4.4. Radiation effects
Radiotherapy to the pelvis and proximal femur alters the biology of the local bone bed, creating a state of vascular and cellular insufficiency. Ionizing radiation induces endarteritis obliterans- a progressive thickening and fibrosis of the arterial walls supplying the bone.32 This leads to chronic ischaemia and a hypoxic bone marrow environment. Radiation causes direct DNA damage to bone cells leading to a state of permanent cell cycle arrest (senescence). The depletion of the osteoprogenitor pool impairs the bones ability to repair micro-damage or integrate uncemented implants.32,33
5. Indications for THA in Cancer Patients
5.1. Metastatic lesions
MBD of the hip and acetabulum is an indication for THA. Arthroplasty is generally preferred for pathological fractures of the femoral head and neck, offering immediate stability, quicker rehabilitation and lower failure rates compared to internal fixation.3,10 The presence of acetabular involvement typically mandates a THA, even in patient who may otherwise have been managed by hemiarthroplasty alone.10 Acetabular metastases result in pain and impending structural failure of the acetabulum, often requiring complex reconstruction with augments or custom implants in massive defects. In a series of 91 hip arthroplasties for metastatic disease by Tepper et al., 55.9% were THA, 16.1% hemiarthroplasties and the remainder required complex reconstructions such as proximal femoral replacements.10 Hip arthroplasty was performed for pathologic fracture in 44 (47.3%) patients and for impending fracture in 34 (36.6%) patients with the remaining cases being for OA related pain with concurrent MBD or resection of oligometastatic disease.10
Surgical intervention is also standard of care for metastatic lesions of the proximal femur that meet criteria for impending fracture.12 Prophylactic fixation of femoral metastases have shorter hospital stays, improved mobility and a lower cost compared to those with a pathological fracture.13 Therefore, an impending fracture is considered an indication for early THA and should be treated as an orthopaedic emergency in the context of cancer. It is reported that even in patients with a poor prognosis, surgery has been shown to enhance quality of life by relieving intractable pain and restoring function.10,13
5.2. Treatment-related hip destruction
Cancer treatments such as chemotherapy and corticosteroids can induce avascular necrosis of the femoral head and accelerate joint destruction, further contributing to the need for joint replacement.4,7,10,15 Radiation therapy (RT) can accelerate degenerative changes in the native hip and is associated with a 56% increased risk of OA in irradiated cancer patients with a 10 year cumulative incidence of 8.1% compared to 4.9% among controls.34
5.3. Degenerative arthritis in long-term survivors
The majority of cancer patients now experience extended survival following diagnosis, with 5year survival rates of approximately 70%.1 As a result, there is a growing subset of patients with history of cancer who subsequently develop age-related hip pathology.4 Therefore, THA is increasingly required not only as a palliative tool for metastatic disease but also as a definitive reconstructive procedure for survivors of modern oncology.

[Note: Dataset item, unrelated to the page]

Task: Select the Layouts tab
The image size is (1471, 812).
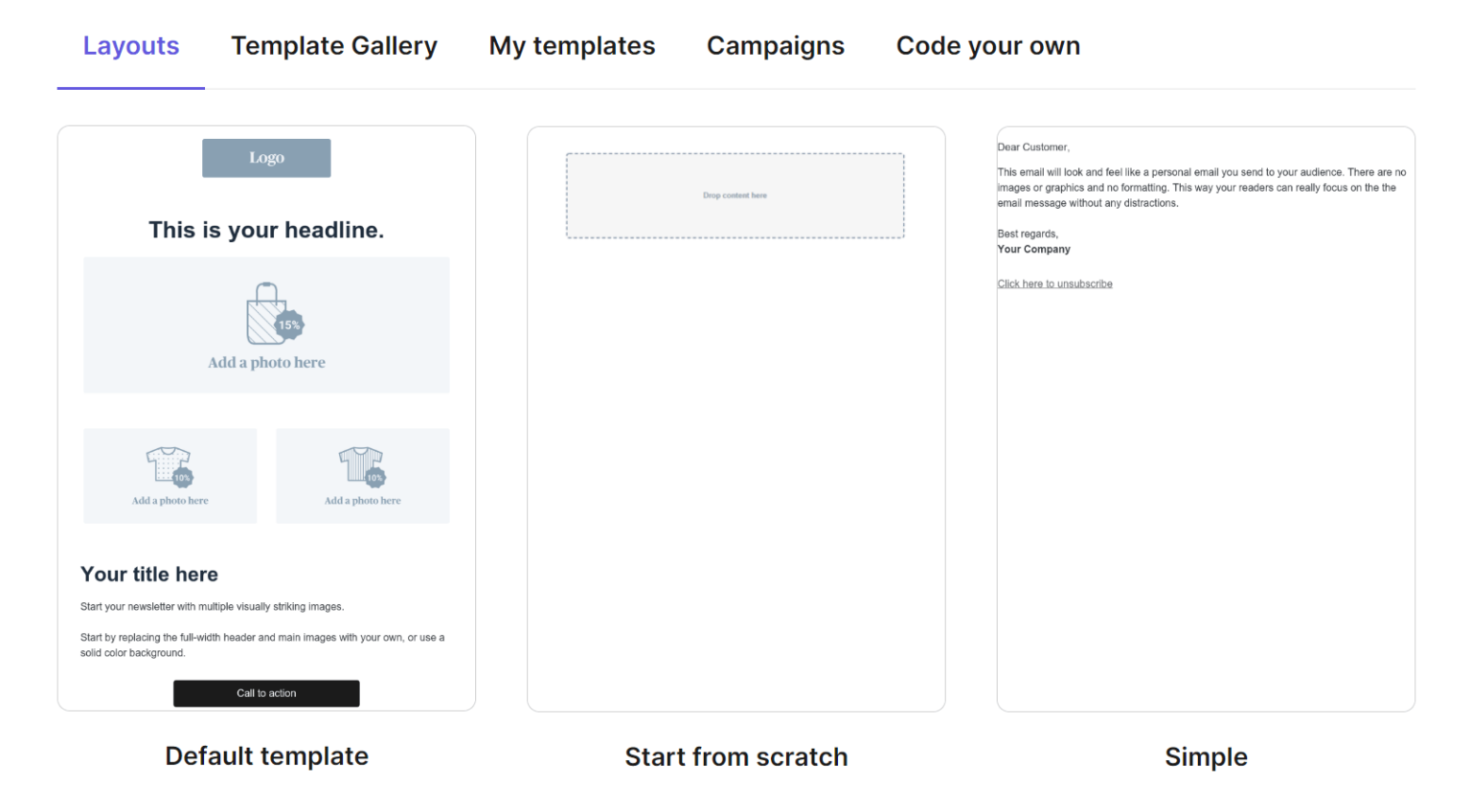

6. Perioperative Risks and Systemic Complexity
Patients with a history of cancer or active malignancy represent high-acuity surgical cohort regardless of regional resource levels.3,4 Their risk profile is universally elevated due to both malignant disease and its therapies. Those with active malignancy or disseminated cancer generally face particularly high risks of in-hospital complications.35 Orthopaedic surgeons must familiarise themselves with the special care requirements of this group. The increasing number of cancer survivors, combined with the complexities of treating this population, necessitates a comprehensive and multidisciplinary management approach in order to optimise patient outcomes.3,9,36 Adequate preoperative counselling and optimization is essential and modifications of standard management protocols may be required.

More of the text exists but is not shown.